**Page excerpt**
◇ ◇ ◇ ◇ ◇
Discussing vulnerabilities is not passing judgment but rather exploring where we want to be.
COSO Integrated Control Framework (Revised - 2013)
"Internal Control is a process, effected by an entity's board of directors, management, and other personnel, designed to provide reasonable assurance regarding the achievement of objectives relating to operations, reporting, and compliance." - Committee of Sponsoring Organizations of the Treadway Commission
"The COSO report provided a common language regarding controls, and created an integrated control framework for managing business risks. The framework consists of five interrelated components:
- control environment,
- risk assessment,
- control activities,
- information and communication, and
The control environment component is considered the “framework.” It focuses on people, the ethical and moral values established by an organization’s leadership team, and competence. It emphasizes that people are the organization and are the key determinants of the organization’s success or failure.
The risk assessment component ensures that mechanisms exist throughout the organization to identify, manage, and mitigate unwarranted risks. Therefore, goal alignment is critical throughout the organization and is to be integrated throughout all significant activities.
The control activities component provides that policies and procedures should be established and followed to ensure all actions support the achievement of defined goals.
The information and communication component provides that communication and the sharing of information should occur up, down, and across the organization. It requires that information be timely and thorough in order for actions to be completed that support the achievement of stated goals.
The monitoring component provides that the entire process must be monitored in order to recognize problems to make necessary adjustments during the course of operations."
- University Risk Management and Insurance Association, Enterprise Risk Management in Higher Education white paper, September 2007, http://www.urmia.org/home
Internal controls can be classified in four ways:
Directive controls ensure a particular outcome is achieved. Examples include guidelines, training and incentives.
Preventative controls limit the possibility of an undesirable outcome. Examples include tone at the top, authorization, segregation of duties and password protection.
Corrective or compensating controls correct undesirable outcomes that have occurred or reduce risk to an acceptable level when other controls have failed or are not cost-effective. Examples include close supervision and management review including reviewing cost center reports, personal expense reports, time cards, etc.
◇ ◇ ◇ ◇ ◇
**Data excerpts**

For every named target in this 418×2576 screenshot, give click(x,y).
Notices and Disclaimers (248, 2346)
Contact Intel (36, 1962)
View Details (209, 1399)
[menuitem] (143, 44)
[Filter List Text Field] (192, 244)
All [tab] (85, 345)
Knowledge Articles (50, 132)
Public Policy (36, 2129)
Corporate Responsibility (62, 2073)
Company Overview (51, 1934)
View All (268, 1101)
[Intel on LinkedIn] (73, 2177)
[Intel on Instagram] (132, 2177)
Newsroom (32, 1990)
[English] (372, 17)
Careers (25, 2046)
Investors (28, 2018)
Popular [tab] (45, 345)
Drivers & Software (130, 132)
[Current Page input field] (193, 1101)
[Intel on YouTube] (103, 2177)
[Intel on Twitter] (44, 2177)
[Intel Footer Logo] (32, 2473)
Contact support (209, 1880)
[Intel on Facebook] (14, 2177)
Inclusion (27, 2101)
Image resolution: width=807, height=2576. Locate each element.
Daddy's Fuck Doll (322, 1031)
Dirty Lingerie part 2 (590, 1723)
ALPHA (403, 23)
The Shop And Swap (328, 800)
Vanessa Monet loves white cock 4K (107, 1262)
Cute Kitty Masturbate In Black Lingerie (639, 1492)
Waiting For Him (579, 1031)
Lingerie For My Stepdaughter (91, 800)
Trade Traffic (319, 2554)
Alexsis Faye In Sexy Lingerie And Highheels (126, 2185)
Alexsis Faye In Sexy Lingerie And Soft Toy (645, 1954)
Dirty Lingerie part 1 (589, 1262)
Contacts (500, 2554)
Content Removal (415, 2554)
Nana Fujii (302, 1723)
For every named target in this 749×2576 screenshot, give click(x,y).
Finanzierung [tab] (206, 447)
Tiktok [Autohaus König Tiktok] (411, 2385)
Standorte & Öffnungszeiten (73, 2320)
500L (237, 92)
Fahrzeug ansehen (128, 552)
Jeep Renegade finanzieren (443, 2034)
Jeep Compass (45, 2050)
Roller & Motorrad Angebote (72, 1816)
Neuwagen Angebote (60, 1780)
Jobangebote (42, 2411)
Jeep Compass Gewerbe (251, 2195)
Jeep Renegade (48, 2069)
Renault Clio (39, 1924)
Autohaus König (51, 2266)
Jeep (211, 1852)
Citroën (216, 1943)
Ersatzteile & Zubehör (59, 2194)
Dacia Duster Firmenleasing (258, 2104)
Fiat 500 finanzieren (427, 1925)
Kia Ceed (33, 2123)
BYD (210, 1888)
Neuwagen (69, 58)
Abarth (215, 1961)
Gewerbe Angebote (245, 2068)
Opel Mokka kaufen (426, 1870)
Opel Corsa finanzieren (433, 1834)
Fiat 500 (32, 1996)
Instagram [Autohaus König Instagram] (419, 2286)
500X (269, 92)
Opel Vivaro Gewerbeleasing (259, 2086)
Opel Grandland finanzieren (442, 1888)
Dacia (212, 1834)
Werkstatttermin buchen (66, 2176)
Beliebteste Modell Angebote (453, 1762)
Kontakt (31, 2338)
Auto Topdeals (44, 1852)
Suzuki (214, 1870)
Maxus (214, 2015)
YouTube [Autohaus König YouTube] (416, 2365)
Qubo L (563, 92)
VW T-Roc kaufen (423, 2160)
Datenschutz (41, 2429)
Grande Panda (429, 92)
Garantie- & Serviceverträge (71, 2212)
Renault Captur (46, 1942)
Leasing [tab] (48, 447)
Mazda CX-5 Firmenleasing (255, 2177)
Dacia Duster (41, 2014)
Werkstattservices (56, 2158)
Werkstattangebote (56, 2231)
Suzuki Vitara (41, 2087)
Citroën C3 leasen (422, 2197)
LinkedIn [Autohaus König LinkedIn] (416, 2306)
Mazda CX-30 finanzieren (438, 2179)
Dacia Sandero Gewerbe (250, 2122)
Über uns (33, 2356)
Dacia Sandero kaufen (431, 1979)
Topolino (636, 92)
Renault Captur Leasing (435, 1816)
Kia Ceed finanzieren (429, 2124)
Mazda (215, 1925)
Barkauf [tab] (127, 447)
◇ ◇ ◇ ◇ ◇
**Written task 1**
Answer these questions from the internal control text:
(a) Which component is considered the "framework"?
(b) What examples of directive controls are given?
(c) In what month and year was the white paper dated?
**Written task 2**
Quote everything in the internal control text from "The monitoring component" down to "and password protection.".
**Written task 3**
Does each statement agree with the internal control text? Answer yes or no, and quote the words that decide it.
(a) Segregation of duties is given as an example of a preventative control.
(b) The information and communication component says information should flow only downward.
(c) The risk assessment component treats goal alignment as optional.
The records have no connection to the internal control text.

**Written solution 1**
(a) The control environment component.
(b) Guidelines, training and incentives.
(c) September 2007.

**Written solution 2**
The monitoring component provides that the entire process must be monitored in order to recognize problems to make necessary adjustments during the course of operations."
- University Risk Management and Insurance Association, Enterprise Risk Management in Higher Education white paper, September 2007, http://www.urmia.org/home
Internal controls can be classified in four ways:
Directive controls ensure a particular outcome is achieved. Examples include guidelines, training and incentives.
Preventative controls limit the possibility of an undesirable outcome. Examples include tone at the top, authorization, segregation of duties and password protection.

**Written solution 3**
(a) Yes: "Preventative controls limit the possibility of an undesirable outcome. Examples include tone at the top, authorization, segregation of duties and password protection."
(b) No: "communication and the sharing of information should occur up, down, and across the organization."
(c) No: "goal alignment is critical throughout the organization and is to be integrated throughout all significant activities."